## TASK BRIEF
Print the first line of the records below and every line after it, up to and including the line with "Click Transform Selected". Print nothing else.

*** Opening of ENTRIES SHOWN ***

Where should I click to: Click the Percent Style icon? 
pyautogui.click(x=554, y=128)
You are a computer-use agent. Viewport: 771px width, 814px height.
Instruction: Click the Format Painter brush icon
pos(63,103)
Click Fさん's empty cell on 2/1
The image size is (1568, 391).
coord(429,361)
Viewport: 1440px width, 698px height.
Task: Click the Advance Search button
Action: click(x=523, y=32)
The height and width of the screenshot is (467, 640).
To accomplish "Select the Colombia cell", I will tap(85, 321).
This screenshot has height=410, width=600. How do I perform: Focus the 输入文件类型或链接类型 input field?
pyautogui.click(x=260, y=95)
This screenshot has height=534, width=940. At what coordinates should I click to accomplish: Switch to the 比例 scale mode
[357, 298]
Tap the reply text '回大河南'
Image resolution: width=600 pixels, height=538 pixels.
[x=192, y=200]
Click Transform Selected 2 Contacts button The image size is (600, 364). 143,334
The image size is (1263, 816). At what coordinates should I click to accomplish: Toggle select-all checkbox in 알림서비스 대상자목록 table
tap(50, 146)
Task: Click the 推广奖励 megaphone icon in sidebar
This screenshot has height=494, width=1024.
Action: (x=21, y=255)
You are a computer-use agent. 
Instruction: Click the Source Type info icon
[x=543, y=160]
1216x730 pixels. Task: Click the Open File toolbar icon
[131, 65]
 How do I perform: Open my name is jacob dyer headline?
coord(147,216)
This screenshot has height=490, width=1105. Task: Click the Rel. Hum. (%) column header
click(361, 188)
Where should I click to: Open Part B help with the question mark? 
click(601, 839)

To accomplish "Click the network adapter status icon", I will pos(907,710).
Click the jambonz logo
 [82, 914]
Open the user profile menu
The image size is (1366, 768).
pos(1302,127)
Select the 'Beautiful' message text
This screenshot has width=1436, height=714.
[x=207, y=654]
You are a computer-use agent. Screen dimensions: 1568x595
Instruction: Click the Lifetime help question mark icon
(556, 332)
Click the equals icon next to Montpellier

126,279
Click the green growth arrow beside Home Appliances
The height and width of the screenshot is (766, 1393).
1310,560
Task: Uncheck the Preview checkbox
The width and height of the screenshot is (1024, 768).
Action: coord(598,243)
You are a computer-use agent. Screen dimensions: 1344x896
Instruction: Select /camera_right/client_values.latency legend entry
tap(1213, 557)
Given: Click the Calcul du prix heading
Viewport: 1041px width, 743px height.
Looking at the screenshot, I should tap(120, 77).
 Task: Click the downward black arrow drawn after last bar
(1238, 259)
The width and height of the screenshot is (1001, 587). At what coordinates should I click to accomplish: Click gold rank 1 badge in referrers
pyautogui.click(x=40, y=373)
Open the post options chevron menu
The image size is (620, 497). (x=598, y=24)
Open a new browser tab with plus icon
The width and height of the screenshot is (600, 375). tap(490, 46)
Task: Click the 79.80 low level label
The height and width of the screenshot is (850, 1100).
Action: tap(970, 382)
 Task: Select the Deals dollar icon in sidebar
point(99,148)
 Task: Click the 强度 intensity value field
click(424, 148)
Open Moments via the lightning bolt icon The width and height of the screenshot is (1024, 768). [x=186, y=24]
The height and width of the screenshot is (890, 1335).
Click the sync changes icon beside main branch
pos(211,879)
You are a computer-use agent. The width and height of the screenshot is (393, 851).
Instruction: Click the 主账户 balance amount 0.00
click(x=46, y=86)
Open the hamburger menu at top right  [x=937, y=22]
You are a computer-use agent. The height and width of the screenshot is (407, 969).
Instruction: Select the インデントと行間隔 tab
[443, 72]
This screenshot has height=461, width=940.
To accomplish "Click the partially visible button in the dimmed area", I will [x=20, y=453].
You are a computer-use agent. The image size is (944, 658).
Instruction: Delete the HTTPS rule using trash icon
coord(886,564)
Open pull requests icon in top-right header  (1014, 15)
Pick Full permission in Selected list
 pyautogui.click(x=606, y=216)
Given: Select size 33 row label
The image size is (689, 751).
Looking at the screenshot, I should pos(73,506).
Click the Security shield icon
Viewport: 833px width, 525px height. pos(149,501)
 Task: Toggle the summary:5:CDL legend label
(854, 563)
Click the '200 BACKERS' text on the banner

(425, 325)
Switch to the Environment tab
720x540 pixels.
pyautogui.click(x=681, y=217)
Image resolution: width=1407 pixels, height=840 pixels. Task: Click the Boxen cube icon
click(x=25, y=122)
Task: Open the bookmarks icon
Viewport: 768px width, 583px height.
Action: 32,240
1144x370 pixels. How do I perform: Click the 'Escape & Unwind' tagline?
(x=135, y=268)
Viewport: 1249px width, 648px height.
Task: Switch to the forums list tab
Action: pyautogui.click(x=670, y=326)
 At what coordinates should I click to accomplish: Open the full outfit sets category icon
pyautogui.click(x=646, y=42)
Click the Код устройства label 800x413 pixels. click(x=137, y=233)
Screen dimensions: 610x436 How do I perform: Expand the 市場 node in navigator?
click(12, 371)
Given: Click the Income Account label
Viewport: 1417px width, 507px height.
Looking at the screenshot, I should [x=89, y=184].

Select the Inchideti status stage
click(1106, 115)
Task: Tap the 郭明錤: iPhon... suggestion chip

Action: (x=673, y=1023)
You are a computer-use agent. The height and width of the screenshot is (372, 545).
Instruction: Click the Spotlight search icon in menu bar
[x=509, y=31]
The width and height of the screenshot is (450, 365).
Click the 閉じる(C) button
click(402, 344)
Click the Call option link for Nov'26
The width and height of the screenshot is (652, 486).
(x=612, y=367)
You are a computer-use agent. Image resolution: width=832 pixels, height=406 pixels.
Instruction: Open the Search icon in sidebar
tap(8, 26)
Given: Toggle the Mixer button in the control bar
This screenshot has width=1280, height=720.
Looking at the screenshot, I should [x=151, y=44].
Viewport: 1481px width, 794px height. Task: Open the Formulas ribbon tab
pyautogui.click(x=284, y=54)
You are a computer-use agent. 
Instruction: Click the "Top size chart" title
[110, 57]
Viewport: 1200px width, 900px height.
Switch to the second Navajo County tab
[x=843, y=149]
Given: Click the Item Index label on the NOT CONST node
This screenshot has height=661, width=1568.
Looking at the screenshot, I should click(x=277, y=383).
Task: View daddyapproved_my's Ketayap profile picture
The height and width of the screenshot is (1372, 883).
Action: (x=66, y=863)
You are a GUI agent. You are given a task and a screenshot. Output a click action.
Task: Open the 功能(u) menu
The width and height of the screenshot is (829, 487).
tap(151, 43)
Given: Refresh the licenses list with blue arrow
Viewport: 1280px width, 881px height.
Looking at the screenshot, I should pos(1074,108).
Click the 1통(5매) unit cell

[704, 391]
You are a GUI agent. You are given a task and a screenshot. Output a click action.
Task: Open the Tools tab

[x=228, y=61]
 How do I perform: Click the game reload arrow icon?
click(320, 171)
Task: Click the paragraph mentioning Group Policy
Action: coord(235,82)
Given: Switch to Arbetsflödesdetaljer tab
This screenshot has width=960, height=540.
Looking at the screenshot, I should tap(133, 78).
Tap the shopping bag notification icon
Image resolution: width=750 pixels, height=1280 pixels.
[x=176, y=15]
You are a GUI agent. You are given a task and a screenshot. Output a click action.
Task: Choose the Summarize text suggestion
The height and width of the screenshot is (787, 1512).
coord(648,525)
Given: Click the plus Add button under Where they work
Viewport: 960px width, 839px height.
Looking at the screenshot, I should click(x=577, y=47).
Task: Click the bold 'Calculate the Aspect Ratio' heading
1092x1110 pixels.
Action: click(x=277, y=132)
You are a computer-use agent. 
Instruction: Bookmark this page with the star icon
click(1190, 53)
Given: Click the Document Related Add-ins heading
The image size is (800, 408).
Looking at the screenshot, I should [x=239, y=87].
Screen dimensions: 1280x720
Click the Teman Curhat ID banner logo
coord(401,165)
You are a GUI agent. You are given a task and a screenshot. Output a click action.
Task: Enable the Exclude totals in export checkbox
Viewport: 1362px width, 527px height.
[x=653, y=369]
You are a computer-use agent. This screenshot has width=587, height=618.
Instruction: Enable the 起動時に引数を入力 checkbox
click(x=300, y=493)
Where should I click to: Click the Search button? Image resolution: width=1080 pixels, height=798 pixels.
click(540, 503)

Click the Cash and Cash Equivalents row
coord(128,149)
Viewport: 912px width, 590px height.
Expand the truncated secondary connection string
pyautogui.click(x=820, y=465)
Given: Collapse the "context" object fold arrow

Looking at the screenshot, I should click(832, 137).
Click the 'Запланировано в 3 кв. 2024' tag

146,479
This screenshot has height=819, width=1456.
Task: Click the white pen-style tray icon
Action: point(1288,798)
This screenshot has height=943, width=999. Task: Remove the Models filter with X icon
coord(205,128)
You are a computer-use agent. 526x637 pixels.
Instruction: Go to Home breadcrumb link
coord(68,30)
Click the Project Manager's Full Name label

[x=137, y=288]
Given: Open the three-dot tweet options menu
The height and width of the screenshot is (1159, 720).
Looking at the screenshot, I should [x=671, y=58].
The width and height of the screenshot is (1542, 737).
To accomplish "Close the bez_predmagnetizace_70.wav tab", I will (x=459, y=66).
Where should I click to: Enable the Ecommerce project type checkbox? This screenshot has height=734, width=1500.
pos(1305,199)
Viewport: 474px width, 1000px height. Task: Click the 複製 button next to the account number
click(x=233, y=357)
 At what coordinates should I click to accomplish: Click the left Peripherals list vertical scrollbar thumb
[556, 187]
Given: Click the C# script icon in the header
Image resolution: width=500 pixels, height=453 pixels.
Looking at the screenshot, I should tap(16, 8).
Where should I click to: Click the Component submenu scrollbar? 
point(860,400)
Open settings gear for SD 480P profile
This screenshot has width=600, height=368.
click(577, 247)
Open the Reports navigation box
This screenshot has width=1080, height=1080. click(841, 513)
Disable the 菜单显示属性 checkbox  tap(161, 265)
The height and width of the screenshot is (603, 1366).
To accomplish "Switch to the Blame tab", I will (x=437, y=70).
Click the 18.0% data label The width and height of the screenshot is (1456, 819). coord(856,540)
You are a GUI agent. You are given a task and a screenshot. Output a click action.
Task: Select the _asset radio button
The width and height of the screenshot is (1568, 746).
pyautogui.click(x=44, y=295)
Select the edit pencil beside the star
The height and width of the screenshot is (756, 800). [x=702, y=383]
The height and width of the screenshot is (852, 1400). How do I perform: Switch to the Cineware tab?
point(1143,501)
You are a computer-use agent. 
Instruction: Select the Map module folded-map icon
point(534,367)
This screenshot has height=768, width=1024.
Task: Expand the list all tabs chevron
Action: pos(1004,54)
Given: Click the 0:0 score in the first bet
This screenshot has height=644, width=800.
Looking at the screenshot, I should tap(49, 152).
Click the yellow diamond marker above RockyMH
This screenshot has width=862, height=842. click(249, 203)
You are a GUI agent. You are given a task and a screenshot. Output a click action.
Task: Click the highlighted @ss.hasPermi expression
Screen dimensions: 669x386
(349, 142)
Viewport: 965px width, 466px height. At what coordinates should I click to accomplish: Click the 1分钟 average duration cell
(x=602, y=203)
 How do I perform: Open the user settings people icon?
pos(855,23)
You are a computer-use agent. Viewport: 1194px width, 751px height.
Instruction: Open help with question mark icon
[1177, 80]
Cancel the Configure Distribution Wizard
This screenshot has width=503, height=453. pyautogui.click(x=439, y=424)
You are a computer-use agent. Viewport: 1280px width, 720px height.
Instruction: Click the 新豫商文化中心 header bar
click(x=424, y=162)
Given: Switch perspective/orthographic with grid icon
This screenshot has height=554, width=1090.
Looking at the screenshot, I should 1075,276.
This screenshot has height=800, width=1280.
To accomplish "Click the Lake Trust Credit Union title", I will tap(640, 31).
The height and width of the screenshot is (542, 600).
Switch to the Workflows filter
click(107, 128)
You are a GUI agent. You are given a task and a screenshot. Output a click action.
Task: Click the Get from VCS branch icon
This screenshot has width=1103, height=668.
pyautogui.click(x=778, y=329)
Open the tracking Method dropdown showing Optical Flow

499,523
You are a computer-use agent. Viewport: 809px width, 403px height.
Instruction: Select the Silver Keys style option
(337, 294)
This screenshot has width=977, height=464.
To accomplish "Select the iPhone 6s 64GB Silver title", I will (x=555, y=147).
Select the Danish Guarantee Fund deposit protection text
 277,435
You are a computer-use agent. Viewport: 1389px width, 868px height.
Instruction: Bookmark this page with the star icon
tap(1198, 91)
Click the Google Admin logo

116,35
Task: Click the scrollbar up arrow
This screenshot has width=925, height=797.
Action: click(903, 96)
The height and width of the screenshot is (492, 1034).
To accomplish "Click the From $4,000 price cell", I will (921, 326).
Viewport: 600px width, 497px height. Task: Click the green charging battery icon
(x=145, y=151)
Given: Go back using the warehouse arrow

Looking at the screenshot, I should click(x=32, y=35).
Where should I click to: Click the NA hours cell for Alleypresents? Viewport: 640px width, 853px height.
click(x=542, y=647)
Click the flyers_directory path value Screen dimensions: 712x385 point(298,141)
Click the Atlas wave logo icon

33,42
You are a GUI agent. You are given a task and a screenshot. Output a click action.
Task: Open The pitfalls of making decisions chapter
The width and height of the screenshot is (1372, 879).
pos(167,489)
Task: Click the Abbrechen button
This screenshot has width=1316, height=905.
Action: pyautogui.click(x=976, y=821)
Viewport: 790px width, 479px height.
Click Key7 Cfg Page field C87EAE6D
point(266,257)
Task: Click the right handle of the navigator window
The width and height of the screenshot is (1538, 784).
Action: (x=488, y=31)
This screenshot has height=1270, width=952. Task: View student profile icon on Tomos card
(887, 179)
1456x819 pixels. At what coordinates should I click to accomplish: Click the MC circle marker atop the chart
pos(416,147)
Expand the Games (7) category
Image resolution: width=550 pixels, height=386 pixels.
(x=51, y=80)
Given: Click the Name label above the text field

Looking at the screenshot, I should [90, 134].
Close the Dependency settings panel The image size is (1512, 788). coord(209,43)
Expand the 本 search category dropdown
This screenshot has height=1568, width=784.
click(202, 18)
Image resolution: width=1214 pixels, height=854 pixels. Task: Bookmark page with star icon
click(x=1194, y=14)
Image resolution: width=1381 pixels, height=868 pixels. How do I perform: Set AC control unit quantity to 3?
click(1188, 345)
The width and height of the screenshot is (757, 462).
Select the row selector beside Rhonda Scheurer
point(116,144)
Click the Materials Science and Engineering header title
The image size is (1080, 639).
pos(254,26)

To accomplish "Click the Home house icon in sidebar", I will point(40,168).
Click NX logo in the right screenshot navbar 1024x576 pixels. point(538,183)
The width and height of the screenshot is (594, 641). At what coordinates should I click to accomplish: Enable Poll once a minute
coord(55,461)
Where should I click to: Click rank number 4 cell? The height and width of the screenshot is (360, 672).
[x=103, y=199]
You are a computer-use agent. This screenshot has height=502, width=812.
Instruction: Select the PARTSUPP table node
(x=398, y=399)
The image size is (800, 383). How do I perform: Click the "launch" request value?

*** Close of ENTRIES SHOWN ***

## TASK RESULT
Where should I click to: Click the Percent Style icon? 
pyautogui.click(x=554, y=128)
You are a computer-use agent. Viewport: 771px width, 814px height.
Instruction: Click the Format Painter brush icon
pos(63,103)
Click Fさん's empty cell on 2/1
The image size is (1568, 391).
coord(429,361)
Viewport: 1440px width, 698px height.
Task: Click the Advance Search button
Action: click(x=523, y=32)
The height and width of the screenshot is (467, 640).
To accomplish "Select the Colombia cell", I will tap(85, 321).
This screenshot has height=410, width=600. How do I perform: Focus the 输入文件类型或链接类型 input field?
pyautogui.click(x=260, y=95)
This screenshot has height=534, width=940. At what coordinates should I click to accomplish: Switch to the 比例 scale mode
[357, 298]
Tap the reply text '回大河南'
Image resolution: width=600 pixels, height=538 pixels.
[x=192, y=200]
Click Transform Selected 2 Contacts button The image size is (600, 364). 143,334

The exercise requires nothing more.